Governor-elect Sarah Huckabee Sanders has said re-evaluating education funding and expanding school choice programs are priorities as she takes office. That includes voucher programs, which allow state dollars to pay for students to attend private schools.

Rep. Ashley Hudson, D-Little Rock, says that may not have uniform support, particularly among lawmakers from rural parts of the state which may not have alternatives to public school.

“What that does, of course just given the demographics, is that we are prioritizing predominantly white children, predominantly middle and upper-class children who likely had means to go to a private school," Hudson said. "We’re de-prioritizing Black and brown children in areas that are already underserved and underfunded.”

Hudson says she hopes to introduce legislation aimed at increasing retention rates among pregnant high schoolers, as well as new penalties for distracted drivers who cause accidents leading to injuries or deaths. There has also been bipartisan support for new pay raises for teachers, though no proposals have been introduced in the pre-filing period so far.

Republicans have said education and tax reform will be on their agenda for the session, with plans to eliminate the state’s income tax potentially leading to a loss in school funding. Former Arkansas Teacher of the Year Stacey McAdoo says more should be done to recruit diverse, high-quality educators.

In 2020, "40% of students were students of color, but only 12% of educators were educators of color… that number has increased, the last unofficial number that I saw said that 60% of our public schools are now with students of color,” McAdoo said. “Just two years ago, we had 68 school districts that did not employ one single teacher of color as a teacher of record.
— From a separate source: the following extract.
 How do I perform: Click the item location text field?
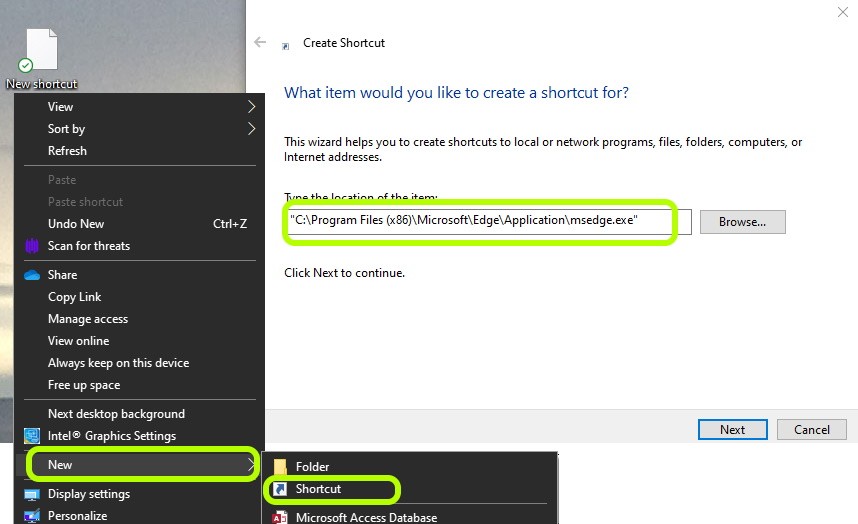(x=480, y=221)
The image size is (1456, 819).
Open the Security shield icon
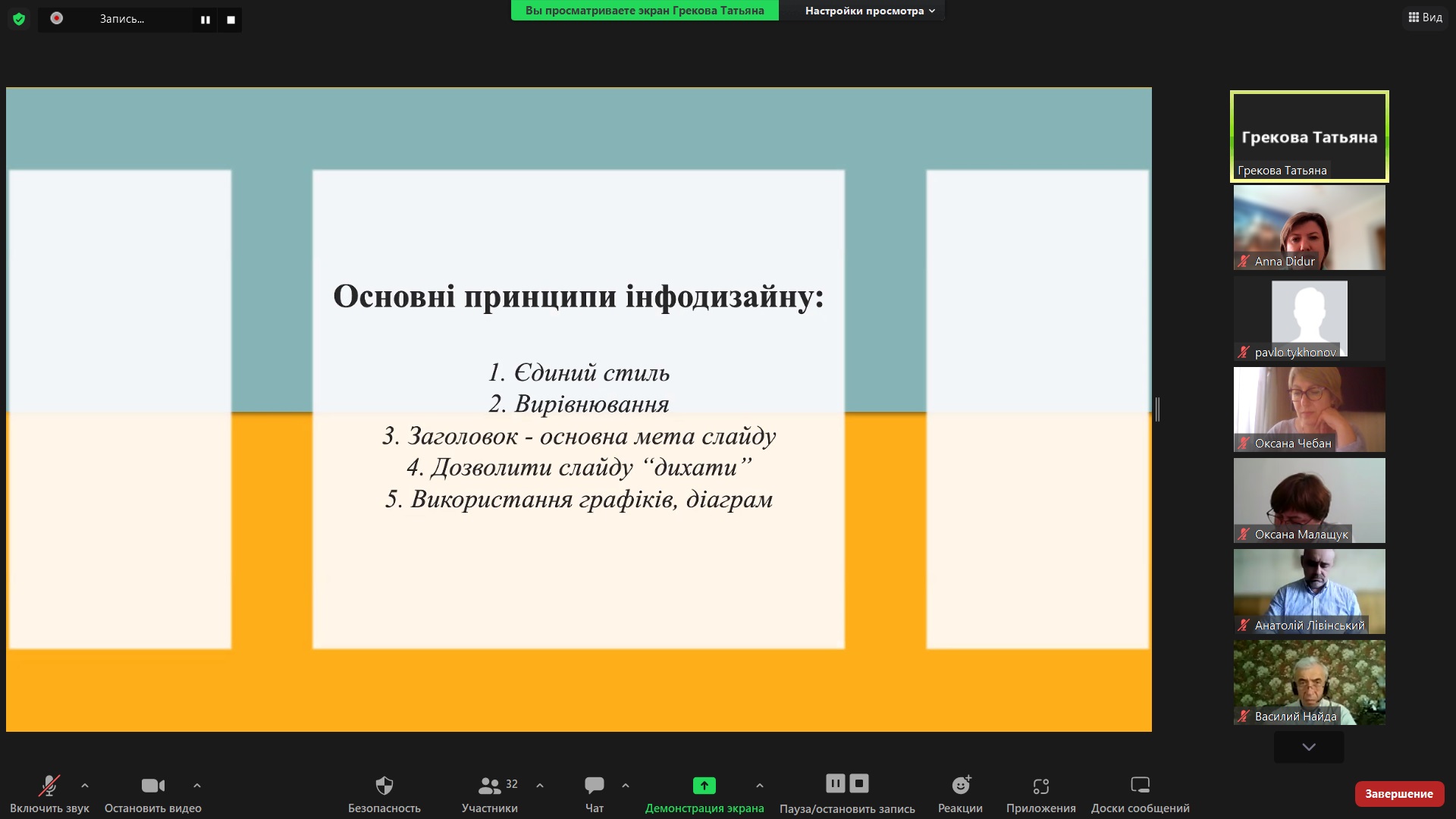click(384, 786)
So we have a lot of work to do.”

Other presenters at Tuesday’s summit called for legislation that expands access to after-school programs, early childhood education, maternal healthcare and voting. Christian Adcock with Disability Rights Arkansas urged lawmakers to propose bills which would make working with disabled people a more attractive career choice.
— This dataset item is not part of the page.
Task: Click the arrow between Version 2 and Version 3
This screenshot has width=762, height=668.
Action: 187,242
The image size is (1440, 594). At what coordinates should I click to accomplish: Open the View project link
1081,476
“Our community services workforce is heading toward a crisis point in this state," Adcock said. "Right now, we need to look at creating sustainable income streams and making that work, which is hard work, paying more than a job at Hobby Lobby.”
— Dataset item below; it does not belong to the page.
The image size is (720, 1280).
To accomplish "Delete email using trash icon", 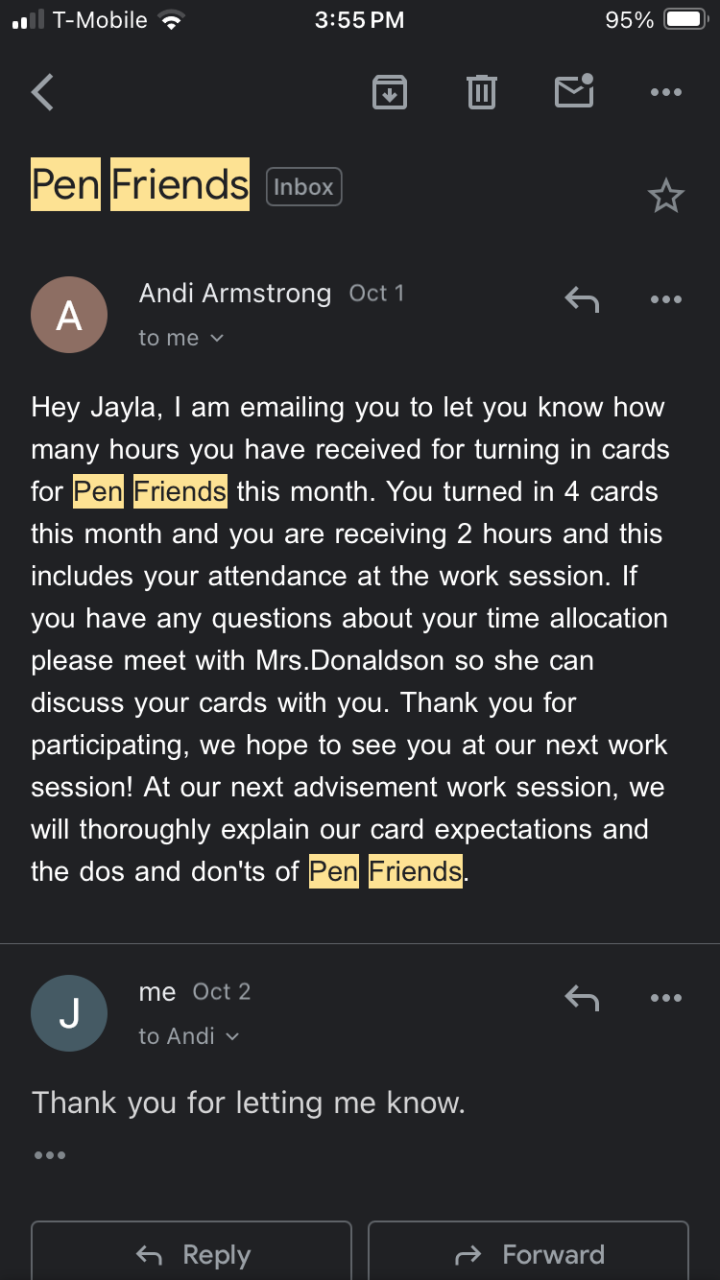I will tap(481, 92).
Adcock says that, in turn, could help alleviate a backlog of disabled people currently waiting for services from the state. He also says more reforms are needed to help disabled people live more independent lives.

“The way benefits are structured encourages people with disabilities to live in a cycle of poverty. It’s incredibly hard to get savings without losing your benefits, you can’t make over a certain income threshold. So if you want people to be engaged members of their community… you can’t enforce poverty on them,” Adcock said.

In September, lawmakers voted to expand care to more than 3,000 Arkansans currently on a waiting list, though it could take up to three years for the changes to go into effect.

The relationship between the Governor’s Office and the legislature has been fraught at times, with Republican legislators taking aim at Gov. Asa Hutchinson over pandemic-related restrictions. Hutchinson, in turn, has voiced displeasure with, and even vetoed certain bills, only for lawmakers to later override the action. With a new governor taking office, Democratic lawmakers on Tuesday’s panel said it’s unclear what that new relationship will look like.

Rep. Fred Love of Little Rock, who is moving to the Senate next year, says he believes his fellow Democrats will be able to work with Sanders.

“I do think that there’s going to be opportunity. You have a new governor-elect, and I know that she comes in with an agenda, but that can’t be her total agenda. What we can do is find where the common ground is, and then let’s work on the common ground,” Love said.

Love says he expects discussions on tax policy and the state budget will feature prominently in the session. He said he hopes to introduce bills aimed at reforming the state’s foster care system and helping people being released from prison through reentry programs.

Daniel Breen is a Little Rock-based reporter, anchor and producer for KUAR.